### Resolution and aliasing definition according to build_array

Posted:

**Wed Feb 20, 2008 9:49 am**Build_array can calculate the theoretical array response and it automatically picks values for kmin and kmax (resolution and aliasing limits). Here are some explanations how these values are calculated.

kmin is relatively easy to define, the resolution limit is the width of the central peak. kmin/2 is reported (wave number at which the response first drops below 0.5). The wave number map is scanned with a concentric search starting from the origin. The azimuth with the lowest kmin/2 is not reported but you can find it by playing with the azimuth cursor.

For a regular array (let's say a Cartesian grid) the aliasing peaks all reach a value of 1 (the same level as the main lobe). If you take a linear array, the same peaks degenerate into bands (oriented perpendicular to the direction of the array line). These peaks exactly correspond to the the theoretical aliasing defined by the sampling theorem in space (Nyquist, at least two sensors per wavelength). For these arrays, the peaks are strong and the "ground level" of the response function is relatively low. For other shapes, the picture is not that sharp. Theoretical aliasing (peaks reaching 1) may be encountered at very high wave numbers. In between, you can find a lot of intermediate peaks with amplitude between 0 and 1.

To simplify the situation, when several waves travel across the array at the same time, the resulting response is something close to the sum of individual wavelet responses (not exactly there are also cross terms). Hence, the side lobes may stack together, sometimes (or very often) reaching a higher level than the main peaks that correspond to real wavelet wave numbers. By consequence, estimating the aliasing limit for a 2D array (contrary to a simple linear array) requires looking also at the average ground level of the response function and not only at the position of side peaks.

In build_array, the automatic computation of kmax is made by a concentric search (like for kmin) until the amplitude gets over 0.5. I assume that if it goes above 0.5 (with a peak or not) there are more chances to stack sides lobes and aliasing to occur. The azimuth is not reported, but you can easily find it by playing with the azimuth cursor. The precision for the aliasing limit is not so dramatic. Aliasing is obvious in FK results. From experience, it starts slowly from kmax/2 and reaches its maximum at kmax.

In some situations, the kmax deduced from automatic search does not corresponds to your estimation (e.g. just one little peak slightly above 0.5 in one direction, flat elsewhere). Move the kmax cursor and pick another value.

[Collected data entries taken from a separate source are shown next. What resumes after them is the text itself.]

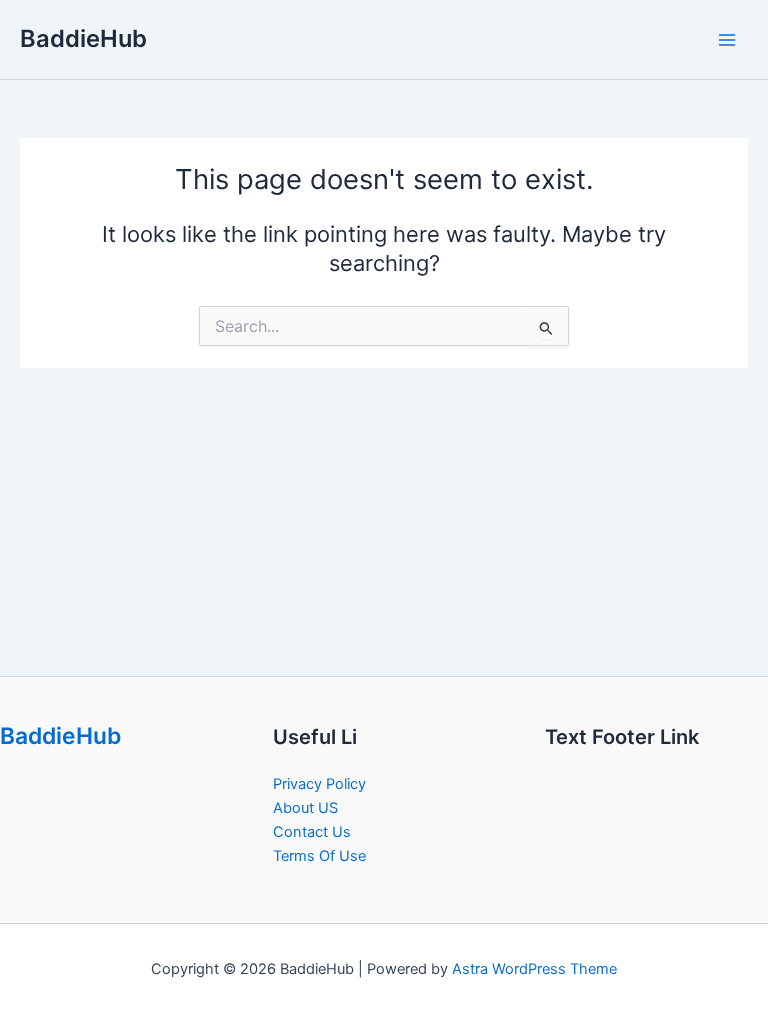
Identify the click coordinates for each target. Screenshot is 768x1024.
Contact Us (312, 832)
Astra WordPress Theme (534, 969)
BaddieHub (83, 38)
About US (305, 808)
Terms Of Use (319, 856)
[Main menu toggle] (727, 40)
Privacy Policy (319, 784)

For kmin, the choice is much less disputable.

kmin is relatively easy to define, the resolution limit is the width of the central peak. kmin/2 is reported (wave number at which the response first drops below 0.5). The wave number map is scanned with a concentric search starting from the origin. The azimuth with the lowest kmin/2 is not reported but you can find it by playing with the azimuth cursor.

For a regular array (let's say a Cartesian grid) the aliasing peaks all reach a value of 1 (the same level as the main lobe). If you take a linear array, the same peaks degenerate into bands (oriented perpendicular to the direction of the array line). These peaks exactly correspond to the the theoretical aliasing defined by the sampling theorem in space (Nyquist, at least two sensors per wavelength). For these arrays, the peaks are strong and the "ground level" of the response function is relatively low. For other shapes, the picture is not that sharp. Theoretical aliasing (peaks reaching 1) may be encountered at very high wave numbers. In between, you can find a lot of intermediate peaks with amplitude between 0 and 1.

To simplify the situation, when several waves travel across the array at the same time, the resulting response is something close to the sum of individual wavelet responses (not exactly there are also cross terms). Hence, the side lobes may stack together, sometimes (or very often) reaching a higher level than the main peaks that correspond to real wavelet wave numbers. By consequence, estimating the aliasing limit for a 2D array (contrary to a simple linear array) requires looking also at the average ground level of the response function and not only at the position of side peaks.

In build_array, the automatic computation of kmax is made by a concentric search (like for kmin) until the amplitude gets over 0.5. I assume that if it goes above 0.5 (with a peak or not) there are more chances to stack sides lobes and aliasing to occur. The azimuth is not reported, but you can easily find it by playing with the azimuth cursor. The precision for the aliasing limit is not so dramatic. Aliasing is obvious in FK results. From experience, it starts slowly from kmax/2 and reaches its maximum at kmax.

In some situations, the kmax deduced from automatic search does not corresponds to your estimation (e.g. just one little peak slightly above 0.5 in one direction, flat elsewhere). Move the kmax cursor and pick another value. For kmin, the choice is much less disputable.